Model Concepts Flashcards
(43 cards)
What is model complexity?
A measure of how well the model can capture underlying patterns in the data
Vector/linear regression models often measure model complexity as…
The polynomial degree
Machine learning models often measure model complexity as…
The number of parameters in the model
A good time to stop increasing model complexity is when…
Cross validation error starts to increase
What is bias?
The tendency to miss or be inaccurate
What is variance?
The tendency to be inconsistent
If we have high bias in the model, it will fail to…
Accurately capture the relationship between features and outcome variable, however it will be wrong consistently
If we have high variance in the model, but low bias, the model will…
Identify properly the relationship between the features and outcome variable, but will also incorporate random noise
What is irreducible error?
Randomness/luck in the data points that does not relate to the data at all, typically from real world data
What is the bias-variance tradeoff?
Model adjustments that decrease bias, often increase variance, and vice versa, therefore this tradeoff is analogous to a complexity tradeoff
Lower degrees of complexity cause [bias/variance], while higher degrees cause [bias/variance].
Bias, variance
What is shrinkage/regularisation?
Adding a small adjustable regularisation parameter into the cost function which adds a penalty proportional to the size of the model parameter, thereby penalising more complex models
What issue does regularisation solve, and why?
Bias-variance tradeoff, as a higher regularisation strength parameter introduces a simpler model, thereby adding bias, while less regularisation makes the model more complex, adding variance
What is ridge regression (or L2 regularisation)?
The penalty is applied proportionally to squared coefficient values
How can we find the best regularisation parameter?
Cross-validation, testing each segment on a different regularisation parameter
What is LASSO (or L1 regularisation)?
The penalty is applied proportionally to absolute coefficient values
What is the difference between L1 and L2 regularisation?
Both methods go to zero in different ways - L2 applies smooth but strong regularisation, while L1 is more stable
Regularisation can perform feature selection by…
Shrinking some features’ contributions to zero
What is feature selection?
Selecting only the most important features from your data, deleting the rest
How can we perform efficient feature selection via cross-validation?
Removing values one at a time and measuring predictive results - if the removed feature improves or doesn’t change the results, it can be removed
What is gradient descent?
An iterative approach to fitting any machine learning model by adjusting weights based on the loss calculated from the loss function
Why is gradient descent better than grid search and random sampling for finding optimal parameters?

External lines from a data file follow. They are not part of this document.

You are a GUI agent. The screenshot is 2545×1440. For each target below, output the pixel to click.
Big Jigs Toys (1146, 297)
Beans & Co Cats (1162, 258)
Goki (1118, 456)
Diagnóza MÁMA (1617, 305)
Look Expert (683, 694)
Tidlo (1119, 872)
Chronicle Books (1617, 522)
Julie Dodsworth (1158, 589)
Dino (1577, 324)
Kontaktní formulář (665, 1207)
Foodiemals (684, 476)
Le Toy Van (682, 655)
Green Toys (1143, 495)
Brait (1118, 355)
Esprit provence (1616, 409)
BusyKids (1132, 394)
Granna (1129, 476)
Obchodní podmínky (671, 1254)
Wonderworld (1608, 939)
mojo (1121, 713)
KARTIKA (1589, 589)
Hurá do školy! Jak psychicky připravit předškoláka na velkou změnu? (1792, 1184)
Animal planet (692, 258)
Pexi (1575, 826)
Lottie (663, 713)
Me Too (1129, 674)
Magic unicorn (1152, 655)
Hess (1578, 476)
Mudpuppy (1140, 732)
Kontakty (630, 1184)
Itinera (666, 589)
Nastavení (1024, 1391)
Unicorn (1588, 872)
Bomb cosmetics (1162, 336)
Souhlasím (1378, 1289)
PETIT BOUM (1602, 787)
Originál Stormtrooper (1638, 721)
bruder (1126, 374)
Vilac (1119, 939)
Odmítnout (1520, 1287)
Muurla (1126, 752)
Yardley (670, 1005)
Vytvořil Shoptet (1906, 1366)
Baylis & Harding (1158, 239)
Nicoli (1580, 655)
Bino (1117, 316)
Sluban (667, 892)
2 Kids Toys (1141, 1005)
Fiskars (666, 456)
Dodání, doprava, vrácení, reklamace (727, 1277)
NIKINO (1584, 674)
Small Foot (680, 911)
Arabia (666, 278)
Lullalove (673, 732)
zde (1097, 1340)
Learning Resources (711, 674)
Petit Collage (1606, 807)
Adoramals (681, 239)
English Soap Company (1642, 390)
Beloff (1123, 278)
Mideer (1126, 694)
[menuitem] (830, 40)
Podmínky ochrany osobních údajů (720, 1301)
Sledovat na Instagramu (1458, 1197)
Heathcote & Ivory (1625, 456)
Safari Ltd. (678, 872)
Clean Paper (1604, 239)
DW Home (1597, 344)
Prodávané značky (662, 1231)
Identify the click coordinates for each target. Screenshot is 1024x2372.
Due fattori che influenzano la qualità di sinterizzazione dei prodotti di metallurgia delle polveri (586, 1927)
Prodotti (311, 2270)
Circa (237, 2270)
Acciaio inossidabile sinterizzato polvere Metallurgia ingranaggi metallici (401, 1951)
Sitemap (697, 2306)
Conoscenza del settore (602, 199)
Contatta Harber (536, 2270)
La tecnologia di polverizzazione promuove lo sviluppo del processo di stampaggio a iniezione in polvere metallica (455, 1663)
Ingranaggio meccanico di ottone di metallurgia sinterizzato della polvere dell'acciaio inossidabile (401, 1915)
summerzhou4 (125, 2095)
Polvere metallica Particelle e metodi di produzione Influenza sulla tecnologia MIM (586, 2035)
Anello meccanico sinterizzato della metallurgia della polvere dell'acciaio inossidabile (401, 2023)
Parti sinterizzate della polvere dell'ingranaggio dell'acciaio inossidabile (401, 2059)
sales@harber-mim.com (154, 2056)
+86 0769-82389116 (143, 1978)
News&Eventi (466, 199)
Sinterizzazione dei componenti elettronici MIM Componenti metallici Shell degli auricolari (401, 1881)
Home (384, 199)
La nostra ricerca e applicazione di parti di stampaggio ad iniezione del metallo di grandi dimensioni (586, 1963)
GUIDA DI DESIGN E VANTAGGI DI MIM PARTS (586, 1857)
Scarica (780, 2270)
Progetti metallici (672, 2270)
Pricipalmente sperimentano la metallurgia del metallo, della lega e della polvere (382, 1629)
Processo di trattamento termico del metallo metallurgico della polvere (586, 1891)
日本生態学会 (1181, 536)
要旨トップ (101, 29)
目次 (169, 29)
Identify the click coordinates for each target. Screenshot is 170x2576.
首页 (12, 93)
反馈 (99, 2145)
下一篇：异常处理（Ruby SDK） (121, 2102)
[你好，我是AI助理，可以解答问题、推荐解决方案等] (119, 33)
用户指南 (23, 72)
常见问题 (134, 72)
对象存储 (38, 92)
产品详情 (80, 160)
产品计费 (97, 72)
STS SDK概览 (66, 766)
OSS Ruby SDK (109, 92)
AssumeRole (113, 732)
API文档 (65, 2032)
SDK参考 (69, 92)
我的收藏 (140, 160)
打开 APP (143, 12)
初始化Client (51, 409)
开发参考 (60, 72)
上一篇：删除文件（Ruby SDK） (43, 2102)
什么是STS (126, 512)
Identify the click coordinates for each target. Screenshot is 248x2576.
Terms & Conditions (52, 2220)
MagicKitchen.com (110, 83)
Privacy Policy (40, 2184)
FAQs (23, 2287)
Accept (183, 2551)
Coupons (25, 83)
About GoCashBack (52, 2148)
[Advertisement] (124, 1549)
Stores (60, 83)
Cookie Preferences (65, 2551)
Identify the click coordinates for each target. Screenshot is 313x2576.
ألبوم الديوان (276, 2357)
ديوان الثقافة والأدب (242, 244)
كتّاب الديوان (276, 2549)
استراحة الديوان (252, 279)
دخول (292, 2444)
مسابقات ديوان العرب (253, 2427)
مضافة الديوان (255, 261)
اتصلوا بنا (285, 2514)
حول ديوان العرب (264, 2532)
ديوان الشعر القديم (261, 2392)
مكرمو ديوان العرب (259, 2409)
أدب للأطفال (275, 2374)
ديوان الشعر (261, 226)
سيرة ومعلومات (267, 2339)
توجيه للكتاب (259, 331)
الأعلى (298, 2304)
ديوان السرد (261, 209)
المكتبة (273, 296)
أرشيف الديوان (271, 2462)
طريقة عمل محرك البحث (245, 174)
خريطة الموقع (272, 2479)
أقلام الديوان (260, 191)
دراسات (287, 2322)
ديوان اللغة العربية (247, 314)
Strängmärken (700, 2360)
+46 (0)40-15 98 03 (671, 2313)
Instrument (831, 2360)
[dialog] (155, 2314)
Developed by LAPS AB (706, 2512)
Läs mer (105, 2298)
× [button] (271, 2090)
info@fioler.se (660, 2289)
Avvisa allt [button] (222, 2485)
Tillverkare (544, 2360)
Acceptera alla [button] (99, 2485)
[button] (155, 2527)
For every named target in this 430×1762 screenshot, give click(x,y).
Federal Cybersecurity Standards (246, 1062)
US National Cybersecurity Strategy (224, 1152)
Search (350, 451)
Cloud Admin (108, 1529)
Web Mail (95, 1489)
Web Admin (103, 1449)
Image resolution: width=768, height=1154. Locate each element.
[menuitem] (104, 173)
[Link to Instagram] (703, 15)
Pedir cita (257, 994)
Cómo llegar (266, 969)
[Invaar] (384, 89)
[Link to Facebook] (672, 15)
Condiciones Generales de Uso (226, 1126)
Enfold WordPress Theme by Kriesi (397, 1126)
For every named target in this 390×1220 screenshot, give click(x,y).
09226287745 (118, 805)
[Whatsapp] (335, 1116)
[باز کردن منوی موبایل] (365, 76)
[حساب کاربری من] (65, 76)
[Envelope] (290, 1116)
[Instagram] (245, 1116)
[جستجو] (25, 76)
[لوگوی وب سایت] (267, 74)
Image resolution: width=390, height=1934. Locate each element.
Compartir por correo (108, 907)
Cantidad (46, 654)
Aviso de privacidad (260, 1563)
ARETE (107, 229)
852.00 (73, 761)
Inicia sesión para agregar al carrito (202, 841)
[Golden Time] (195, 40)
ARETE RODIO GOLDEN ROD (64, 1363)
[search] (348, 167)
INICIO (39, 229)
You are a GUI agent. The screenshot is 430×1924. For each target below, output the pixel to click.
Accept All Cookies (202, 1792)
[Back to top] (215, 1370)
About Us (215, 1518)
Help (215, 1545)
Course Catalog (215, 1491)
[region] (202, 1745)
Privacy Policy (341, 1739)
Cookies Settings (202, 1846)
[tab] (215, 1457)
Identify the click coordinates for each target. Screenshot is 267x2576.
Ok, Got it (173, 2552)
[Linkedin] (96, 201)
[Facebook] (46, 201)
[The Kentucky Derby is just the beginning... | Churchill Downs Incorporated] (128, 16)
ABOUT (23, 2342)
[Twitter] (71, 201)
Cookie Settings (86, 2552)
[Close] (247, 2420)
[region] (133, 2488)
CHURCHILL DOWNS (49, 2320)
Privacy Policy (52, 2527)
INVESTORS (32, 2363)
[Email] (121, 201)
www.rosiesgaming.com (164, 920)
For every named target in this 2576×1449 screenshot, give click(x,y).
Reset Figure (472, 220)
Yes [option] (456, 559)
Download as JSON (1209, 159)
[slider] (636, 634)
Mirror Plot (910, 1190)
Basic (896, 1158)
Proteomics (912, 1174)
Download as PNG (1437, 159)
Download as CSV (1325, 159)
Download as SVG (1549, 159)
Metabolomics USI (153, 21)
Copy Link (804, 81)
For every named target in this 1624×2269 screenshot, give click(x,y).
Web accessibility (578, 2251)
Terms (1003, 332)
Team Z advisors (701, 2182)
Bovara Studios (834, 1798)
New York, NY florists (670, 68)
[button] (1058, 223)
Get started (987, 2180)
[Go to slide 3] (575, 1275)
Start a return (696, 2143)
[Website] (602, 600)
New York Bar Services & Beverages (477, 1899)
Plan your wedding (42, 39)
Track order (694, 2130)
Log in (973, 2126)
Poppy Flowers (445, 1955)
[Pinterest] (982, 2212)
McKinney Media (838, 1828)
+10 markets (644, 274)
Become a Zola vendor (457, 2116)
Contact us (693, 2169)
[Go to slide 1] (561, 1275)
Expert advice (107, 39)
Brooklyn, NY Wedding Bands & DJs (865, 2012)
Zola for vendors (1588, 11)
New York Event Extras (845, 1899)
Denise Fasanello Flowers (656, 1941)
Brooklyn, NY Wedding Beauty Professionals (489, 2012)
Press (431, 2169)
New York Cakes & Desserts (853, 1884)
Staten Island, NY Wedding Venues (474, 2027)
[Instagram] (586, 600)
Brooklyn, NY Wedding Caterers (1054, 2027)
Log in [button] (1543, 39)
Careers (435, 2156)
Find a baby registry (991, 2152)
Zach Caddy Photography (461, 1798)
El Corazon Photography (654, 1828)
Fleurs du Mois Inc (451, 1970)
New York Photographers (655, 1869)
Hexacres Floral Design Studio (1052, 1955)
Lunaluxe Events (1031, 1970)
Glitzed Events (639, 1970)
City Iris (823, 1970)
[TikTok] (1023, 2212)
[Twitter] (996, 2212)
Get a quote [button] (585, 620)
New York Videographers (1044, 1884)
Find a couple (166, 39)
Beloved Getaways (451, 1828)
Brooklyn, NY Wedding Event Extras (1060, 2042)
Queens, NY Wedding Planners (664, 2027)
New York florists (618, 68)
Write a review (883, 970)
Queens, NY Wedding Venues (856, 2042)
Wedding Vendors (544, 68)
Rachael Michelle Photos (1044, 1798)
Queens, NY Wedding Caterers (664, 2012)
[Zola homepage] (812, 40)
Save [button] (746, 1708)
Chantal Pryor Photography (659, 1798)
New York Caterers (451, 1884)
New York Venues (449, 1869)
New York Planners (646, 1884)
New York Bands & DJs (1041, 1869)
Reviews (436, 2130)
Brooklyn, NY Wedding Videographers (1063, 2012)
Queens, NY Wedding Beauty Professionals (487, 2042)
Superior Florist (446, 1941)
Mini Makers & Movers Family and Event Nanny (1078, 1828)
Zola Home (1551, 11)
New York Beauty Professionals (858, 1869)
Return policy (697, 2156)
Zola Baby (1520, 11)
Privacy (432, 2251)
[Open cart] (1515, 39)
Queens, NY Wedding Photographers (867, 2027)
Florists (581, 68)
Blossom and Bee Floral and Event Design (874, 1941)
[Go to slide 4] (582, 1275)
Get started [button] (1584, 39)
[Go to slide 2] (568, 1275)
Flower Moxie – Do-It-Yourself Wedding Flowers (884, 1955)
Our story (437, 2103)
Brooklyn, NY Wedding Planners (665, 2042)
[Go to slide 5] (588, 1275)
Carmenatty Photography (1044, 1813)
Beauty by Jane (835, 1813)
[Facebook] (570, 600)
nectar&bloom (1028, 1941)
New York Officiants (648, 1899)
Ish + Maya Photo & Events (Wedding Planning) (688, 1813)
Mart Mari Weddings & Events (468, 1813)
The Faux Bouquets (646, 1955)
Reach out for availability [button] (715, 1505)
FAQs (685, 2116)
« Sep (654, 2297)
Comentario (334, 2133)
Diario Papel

Random sampling and grid search will take too long to converge, with grid search just being more uniform
How does gradient descent minimise the loss of a model?
We start at a random point in parameter space, and calculate the error. We then adjust our parameters using the gradient of the parameters with respect to the magnitude of error
What is L1 and L2 norm?
Two methods of calculating errors, wherein L1 is an absolute sum of errors, and L2 (also known as Euclidean distance) is a sum of squared errors rooted.